[Given records Boundary: Start]
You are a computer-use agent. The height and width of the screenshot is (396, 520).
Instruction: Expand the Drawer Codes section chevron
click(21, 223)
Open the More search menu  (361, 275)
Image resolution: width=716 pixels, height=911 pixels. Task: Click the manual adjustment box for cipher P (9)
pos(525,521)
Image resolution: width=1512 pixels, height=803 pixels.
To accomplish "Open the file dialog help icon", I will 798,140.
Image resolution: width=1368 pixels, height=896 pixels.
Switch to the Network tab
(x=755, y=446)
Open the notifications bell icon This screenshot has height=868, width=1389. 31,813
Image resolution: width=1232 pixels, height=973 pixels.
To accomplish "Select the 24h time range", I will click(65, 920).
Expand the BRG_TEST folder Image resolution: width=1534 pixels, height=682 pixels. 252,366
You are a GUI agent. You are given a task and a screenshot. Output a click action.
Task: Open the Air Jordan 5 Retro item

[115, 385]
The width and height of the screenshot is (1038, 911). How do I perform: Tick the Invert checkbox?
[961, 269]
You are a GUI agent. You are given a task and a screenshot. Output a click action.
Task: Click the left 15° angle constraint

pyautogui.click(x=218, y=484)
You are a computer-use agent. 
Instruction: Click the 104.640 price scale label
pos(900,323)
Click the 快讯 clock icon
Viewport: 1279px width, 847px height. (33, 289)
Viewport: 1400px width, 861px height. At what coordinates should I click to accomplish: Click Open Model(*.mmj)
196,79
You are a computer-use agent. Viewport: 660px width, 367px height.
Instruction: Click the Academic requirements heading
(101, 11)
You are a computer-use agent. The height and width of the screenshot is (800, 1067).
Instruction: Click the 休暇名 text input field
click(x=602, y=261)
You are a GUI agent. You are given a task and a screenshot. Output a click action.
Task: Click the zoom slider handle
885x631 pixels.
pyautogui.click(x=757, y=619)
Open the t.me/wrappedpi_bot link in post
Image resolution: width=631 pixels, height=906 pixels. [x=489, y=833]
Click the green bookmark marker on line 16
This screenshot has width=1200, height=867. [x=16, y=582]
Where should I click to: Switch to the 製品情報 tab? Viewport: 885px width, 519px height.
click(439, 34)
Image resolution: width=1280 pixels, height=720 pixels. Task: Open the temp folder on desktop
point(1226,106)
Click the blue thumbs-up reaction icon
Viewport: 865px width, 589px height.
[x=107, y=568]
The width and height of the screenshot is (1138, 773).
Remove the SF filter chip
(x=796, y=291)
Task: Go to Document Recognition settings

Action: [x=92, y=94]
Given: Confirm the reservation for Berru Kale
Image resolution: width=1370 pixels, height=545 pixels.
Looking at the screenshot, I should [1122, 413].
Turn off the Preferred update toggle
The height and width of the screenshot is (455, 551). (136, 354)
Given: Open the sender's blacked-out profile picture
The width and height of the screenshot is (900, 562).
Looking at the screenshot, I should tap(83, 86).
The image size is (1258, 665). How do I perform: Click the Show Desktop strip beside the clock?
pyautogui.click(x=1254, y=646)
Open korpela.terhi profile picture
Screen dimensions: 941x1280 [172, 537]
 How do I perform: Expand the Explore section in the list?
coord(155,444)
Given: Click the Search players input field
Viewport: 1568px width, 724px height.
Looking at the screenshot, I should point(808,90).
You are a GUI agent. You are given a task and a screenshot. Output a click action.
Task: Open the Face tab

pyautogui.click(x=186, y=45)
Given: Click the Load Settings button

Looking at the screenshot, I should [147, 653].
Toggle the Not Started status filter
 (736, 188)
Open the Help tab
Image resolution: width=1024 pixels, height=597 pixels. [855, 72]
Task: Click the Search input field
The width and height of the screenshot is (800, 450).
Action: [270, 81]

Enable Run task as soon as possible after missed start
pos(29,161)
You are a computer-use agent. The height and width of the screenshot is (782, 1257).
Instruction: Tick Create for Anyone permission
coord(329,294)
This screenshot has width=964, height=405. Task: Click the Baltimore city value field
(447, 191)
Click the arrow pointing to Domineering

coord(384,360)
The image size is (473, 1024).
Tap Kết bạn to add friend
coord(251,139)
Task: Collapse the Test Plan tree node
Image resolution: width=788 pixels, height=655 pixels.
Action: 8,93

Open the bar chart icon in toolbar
[Given records Boundary: End]
What is being asked:
For this exercise, restate each of the entries without any deviation.

Response box:
You are a computer-use agent. The height and width of the screenshot is (396, 520).
Instruction: Expand the Drawer Codes section chevron
click(21, 223)
Open the More search menu  (361, 275)
Image resolution: width=716 pixels, height=911 pixels. Task: Click the manual adjustment box for cipher P (9)
pos(525,521)
Image resolution: width=1512 pixels, height=803 pixels.
To accomplish "Open the file dialog help icon", I will 798,140.
Image resolution: width=1368 pixels, height=896 pixels.
Switch to the Network tab
(x=755, y=446)
Open the notifications bell icon This screenshot has height=868, width=1389. 31,813
Image resolution: width=1232 pixels, height=973 pixels.
To accomplish "Select the 24h time range", I will click(65, 920).
Expand the BRG_TEST folder Image resolution: width=1534 pixels, height=682 pixels. 252,366
You are a GUI agent. You are given a task and a screenshot. Output a click action.
Task: Open the Air Jordan 5 Retro item

[115, 385]
The width and height of the screenshot is (1038, 911). How do I perform: Tick the Invert checkbox?
[961, 269]
You are a GUI agent. You are given a task and a screenshot. Output a click action.
Task: Click the left 15° angle constraint

pyautogui.click(x=218, y=484)
You are a computer-use agent. 
Instruction: Click the 104.640 price scale label
pos(900,323)
Click the 快讯 clock icon
Viewport: 1279px width, 847px height. (33, 289)
Viewport: 1400px width, 861px height. At what coordinates should I click to accomplish: Click Open Model(*.mmj)
196,79
You are a computer-use agent. Viewport: 660px width, 367px height.
Instruction: Click the Academic requirements heading
(101, 11)
You are a computer-use agent. The height and width of the screenshot is (800, 1067).
Instruction: Click the 休暇名 text input field
click(x=602, y=261)
You are a GUI agent. You are given a task and a screenshot. Output a click action.
Task: Click the zoom slider handle
885x631 pixels.
pyautogui.click(x=757, y=619)
Open the t.me/wrappedpi_bot link in post
Image resolution: width=631 pixels, height=906 pixels. [x=489, y=833]
Click the green bookmark marker on line 16
This screenshot has width=1200, height=867. [x=16, y=582]
Where should I click to: Switch to the 製品情報 tab? Viewport: 885px width, 519px height.
click(439, 34)
Image resolution: width=1280 pixels, height=720 pixels. Task: Open the temp folder on desktop
point(1226,106)
Click the blue thumbs-up reaction icon
Viewport: 865px width, 589px height.
[x=107, y=568]
The width and height of the screenshot is (1138, 773).
Remove the SF filter chip
(x=796, y=291)
Task: Go to Document Recognition settings

Action: [x=92, y=94]
Given: Confirm the reservation for Berru Kale
Image resolution: width=1370 pixels, height=545 pixels.
Looking at the screenshot, I should [1122, 413].
Turn off the Preferred update toggle
The height and width of the screenshot is (455, 551). (136, 354)
Given: Open the sender's blacked-out profile picture
The width and height of the screenshot is (900, 562).
Looking at the screenshot, I should tap(83, 86).
The image size is (1258, 665). How do I perform: Click the Show Desktop strip beside the clock?
pyautogui.click(x=1254, y=646)
Open korpela.terhi profile picture
Screen dimensions: 941x1280 [172, 537]
 How do I perform: Expand the Explore section in the list?
coord(155,444)
Given: Click the Search players input field
Viewport: 1568px width, 724px height.
Looking at the screenshot, I should point(808,90).
You are a GUI agent. You are given a task and a screenshot. Output a click action.
Task: Open the Face tab

pyautogui.click(x=186, y=45)
Given: Click the Load Settings button

Looking at the screenshot, I should [147, 653].
Toggle the Not Started status filter
 (736, 188)
Open the Help tab
Image resolution: width=1024 pixels, height=597 pixels. [855, 72]
Task: Click the Search input field
The width and height of the screenshot is (800, 450).
Action: [270, 81]

Enable Run task as soon as possible after missed start
pos(29,161)
You are a computer-use agent. The height and width of the screenshot is (782, 1257).
Instruction: Tick Create for Anyone permission
coord(329,294)
This screenshot has width=964, height=405. Task: Click the Baltimore city value field
(447, 191)
Click the arrow pointing to Domineering

coord(384,360)
The image size is (473, 1024).
Tap Kết bạn to add friend
coord(251,139)
Task: Collapse the Test Plan tree node
Image resolution: width=788 pixels, height=655 pixels.
Action: 8,93

Open the bar chart icon in toolbar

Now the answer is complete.